この形で前半は一団で我慢比べのような超スロー。前半の1,200m通過が1分15秒1で、2,000m通過が2分4秒8。まれにみるスロー。私は思い通りの展開に、一瞬、ほくそ笑んでいたのですが、それは裏を返せば、唯一アリゼオの不安でもあったのです。外からプレッシャーをかけられると、意外にもろさがあるということでした。流れがあまりにも遅くて、終始外からシャインがアリゼオにプレッシャーをかけ通し。これに嫌気を出したのかアリゼオは誘導馬のように直線で急に失速。ついて行った先行各馬も次々に失速。そこを割って出たのが後藤騎手のロー ズキングダム。一瞬、突き抜ける勢いで躍り出たのですが、その内から矢のように突っ込んできたのがエイシンフラッシュ。
「道中のペースは遅かったのはわかっていたけど、強い馬がすぐ前にいたし、中途半端に動くよりも直線勝負に賭けよう、必ずいい脚を使ってくれる馬だから、彼を信じて乗りました。馬は今までで一番いい状態だったと思います。当然ですがスタッフの方に感謝したいですね」と内田博騎手。続けて「地方から中央に来て、ダービーで勝つのが夢だったので、ヤッター!という感じですね」と、頬を紅潮させながらインタビューに丁寧に答えてくれました。
一方、ヴィクトワールピサにとっては、ラスト33秒1の脚を駆使しながら無念の3着。その辺を岩田騎手は「皐月賞よりもスタートは良かったし、ポジションも考えていた通りでしたが、少し馬が力んでいたようでした。それでもよく走っていたのですが、捉えられなかったのは、力みのぶんかも知れません。力があっても、すべてが噛み合わないと勝てない、これがダービーを勝つことの難しさなのかも知れません。残念です」と、肩を落としていました。

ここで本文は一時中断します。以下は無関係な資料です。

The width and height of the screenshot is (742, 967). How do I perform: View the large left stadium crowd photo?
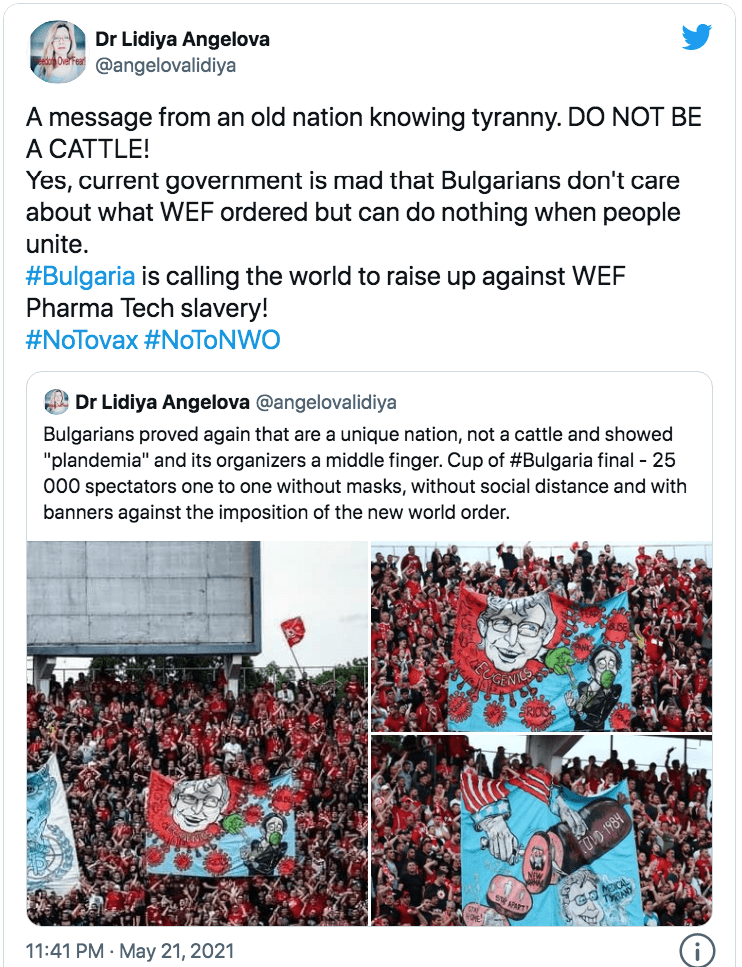coord(197,733)
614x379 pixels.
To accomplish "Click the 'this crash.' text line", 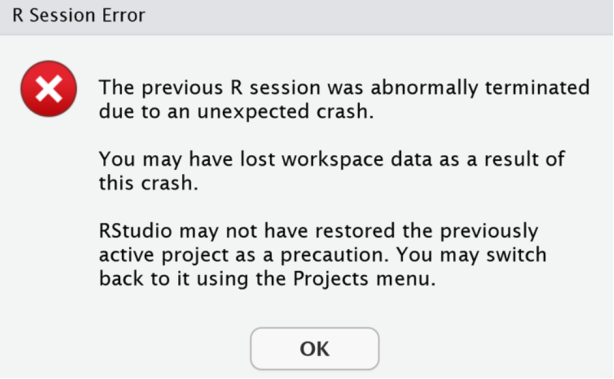I will (x=148, y=183).
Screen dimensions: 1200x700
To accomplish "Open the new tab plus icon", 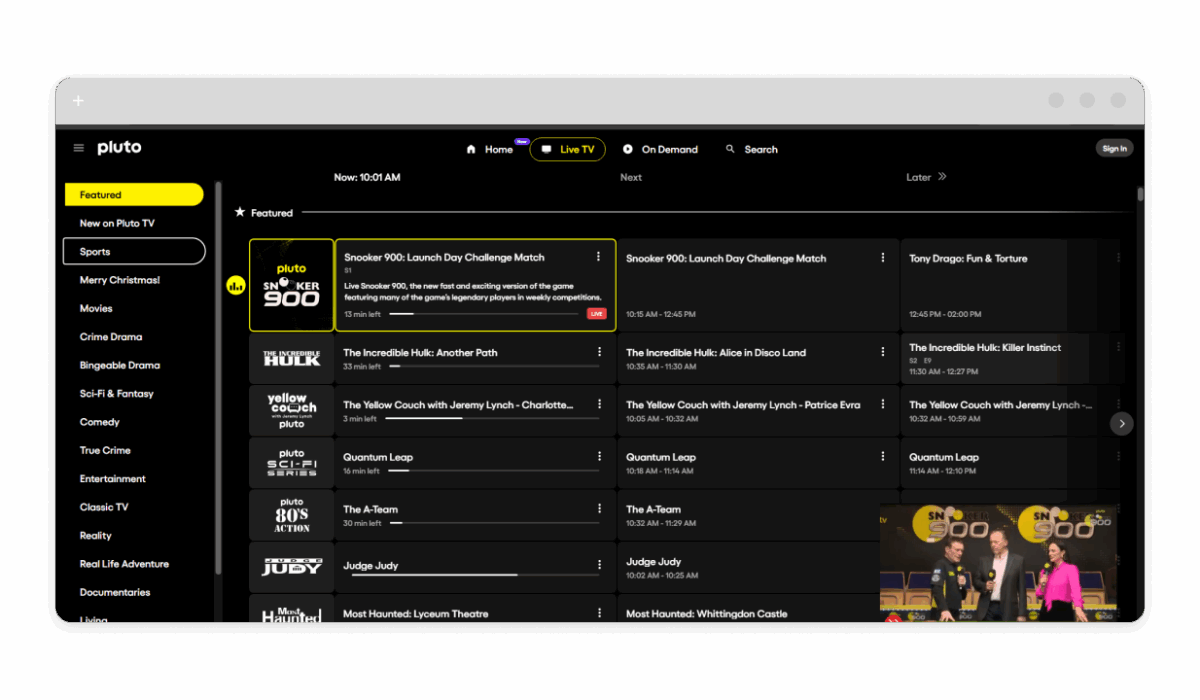I will tap(78, 101).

薔薇一族のローズキングダムは、小牧太騎手のピンチヒッターで騎乗。首差2着でしたが最高の騎乗だったと思います。「これだけの速い上がりの競馬の中で、躍動感のある走りをしてくれました。ローズキングダムを誉めてあげたいですね」と、悔しさよりも責任を成し遂げたような清々しい顔。彼にも拍手を送りたい気持ちにさせられました。
ペルーサはスタートで勝負あった、という印象でしたが、結果的に人気を分けたヴィクトワールピサとは0秒3差の6着。「青葉賞のように普通に出てくれたらよかったんだけど、ゲートだけは仕方がないね。それ以外は頑張って走ってくれたし、ダービーで終わるような馬でもないから、これからもペルーサを応援してほしい」と、横山典騎手。ひと夏越してまた成長したペルーサに秋には会いたいものです。
同様に、超良血、女傑エアグルーヴとキングカメハメハの仔ルーラーシップ。直線ヴィクトワールピサとゲシュタルトの外に馬体を併せるように鋭く伸びてきました。菊花賞が楽しみになった1頭です。
今年の3歳馬はハイレベル。この馬達が秋に向けて、この夏どんな成長を見せるのか、スタンドから内田博コールが巻き起こる中で、脳裏はもう秋の情景に飛んでいました。
ラスト32秒7!神業的な末脚で一刀両断!内田博エイシンフラッシュ渾身の一撃!!